Can you remember the past six Christmases? What have been your favorite memories? How much has your life changed over that time?
While many in the Middle East don’t celebrate Christmas, some do. And for them, this will be the sixth Christmas in crisis.
Whether or not those suffering from the conflicts in Syria and Iraq are Christian, this is a traumatic era in the lives of innocent people in the region. And until peace is restored, and the suffering of vulnerable people persists, I’m afraid I will continue to write about a Christmas in crisis.
Celebrate Light in Darkness
During the Christmas season, we seek to be merry and bright. And we should. But let’s not do it blind or dismissive of the darkness in the world. The story of Christmas is that Jesus came down as a light into this dark world. Celebrating Christmas should mean that we are shinning bright in the midst and mindful of the darkness around us.

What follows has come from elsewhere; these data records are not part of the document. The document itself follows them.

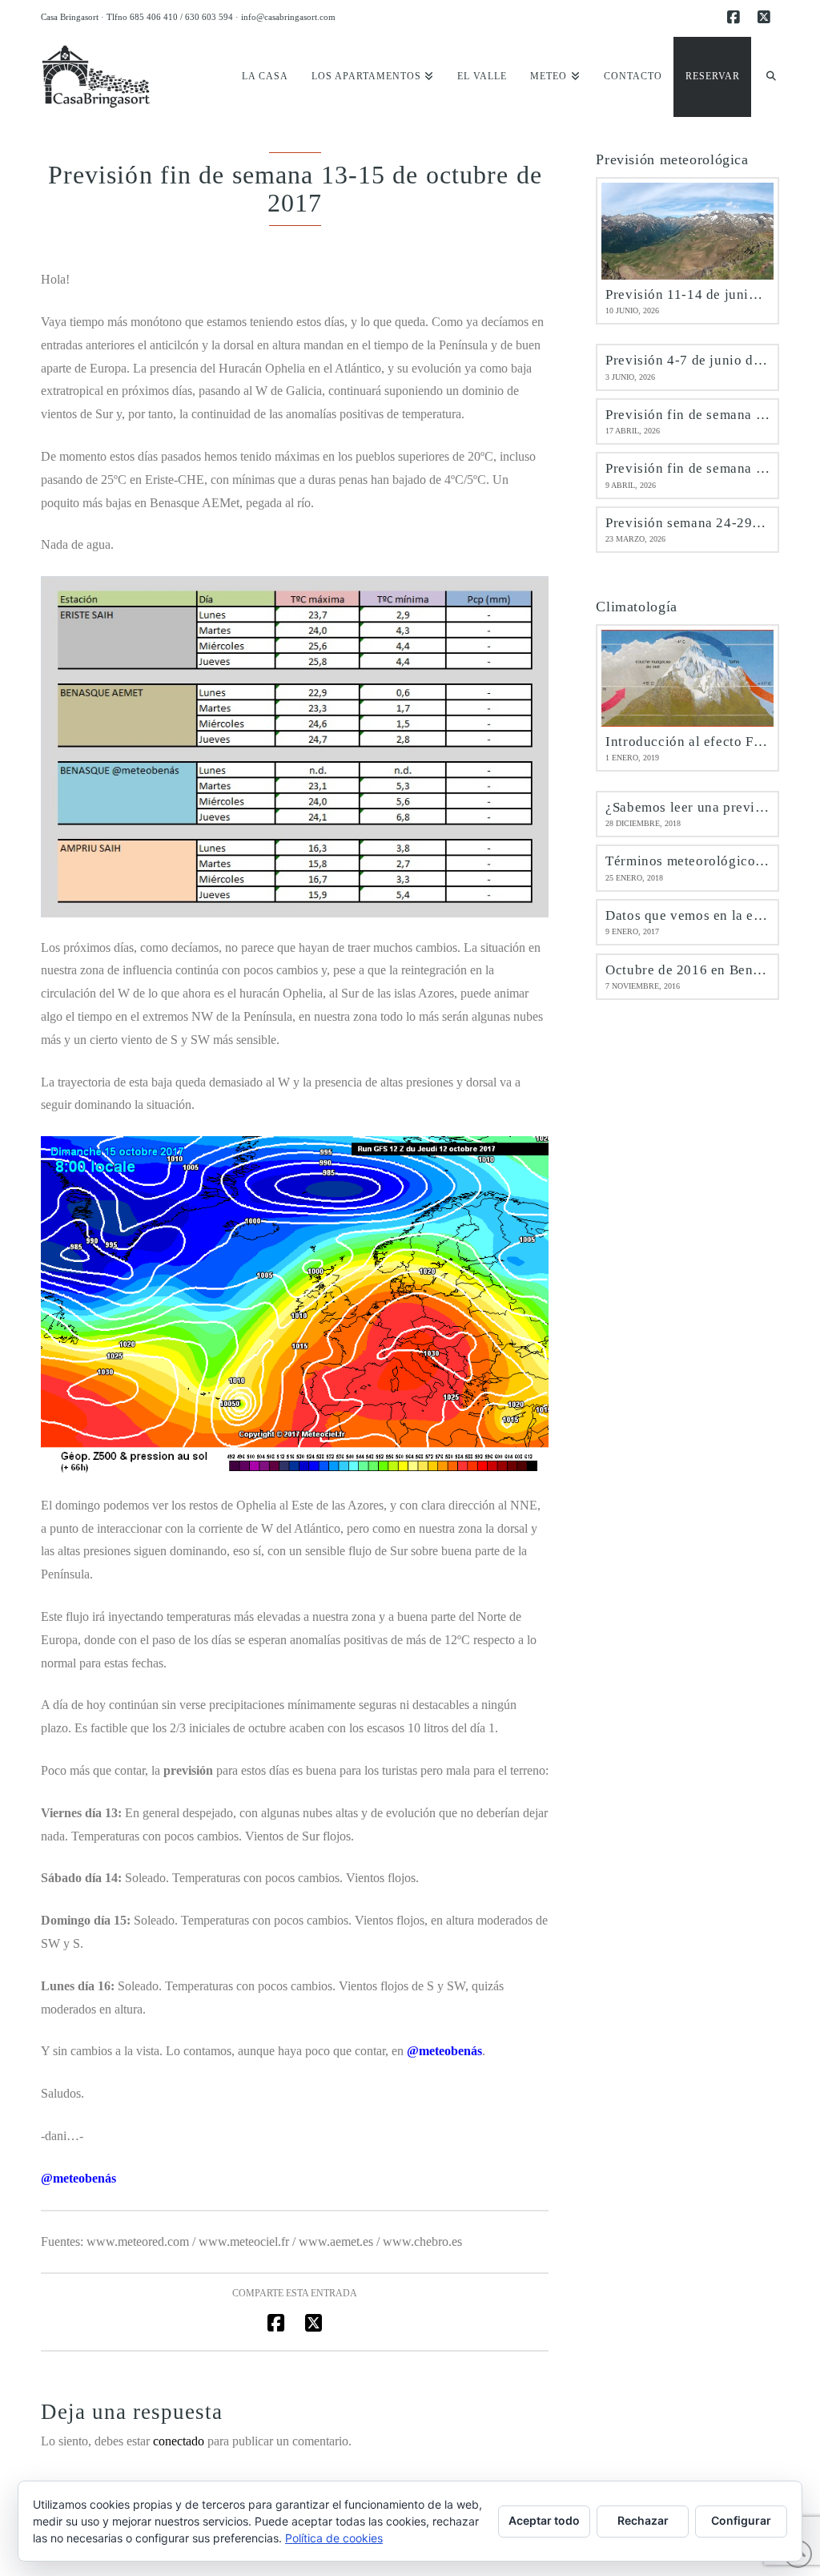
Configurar (741, 2520)
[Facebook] (736, 17)
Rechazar (643, 2520)
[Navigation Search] (765, 77)
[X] (766, 17)
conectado (178, 2441)
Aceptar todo (544, 2520)
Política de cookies (334, 2538)
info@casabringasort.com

Even though the world is grasping for feel-good stories , we must remember those suffering a Christmas in crisis.
Even though the culture is exhausted by division and partisanship, we must remember those suffering a Christmas in crisis because they are exhausted by deep social divisions too.
Even though we desire to retreat to the love of friends and family during this holiday season, we must remember those suffering a Christmas in crisis because they long for loved ones too.
Even though we seek to block out scenes of despair and cruelty at a time we seek to be cheery, we must remember those suffering a Christmas in crisis because they yearn for happiness too.
Even though we don’t want to think about problems we feel are out of our control, we must remember those suffering a Christmas in crisis because neither do they.
Jesus was born into a season of conflict. On the run. In danger. That first Christmas was a Christmas in conflict.
Responding to a Christmas in Crisis
Here are four things I would like for you to consider:
- Please consider adding the innocent people of Syria and Iraq, suffering under siege, war, and displacement in your prayers this Christmas season. Even consider including it in your Christmas prayers with your family and friends.
- Download and Share the “More than a Refugee” ebook, a great resource to understand the plight of nearly 60 million people around the world who have been forced from their homes.
- If you Sponsor a Child with Food for the Hungry already, consider signing up for Children in Crisis. It’s a small monthly pledge that will directly benefit thousands for children, like those from Syria and Iraq that we intermittently see on the news, pursue a future where they can not only survive, but thrive.
- Donate now to Disaster Relief to make a life-saving impact on those suffering from both human and natural disasters around the world.
Even though we don’t like to think of the Christmas story in that light, we must remember is was a Christmas in conflict because it is elemental to the reason for the season.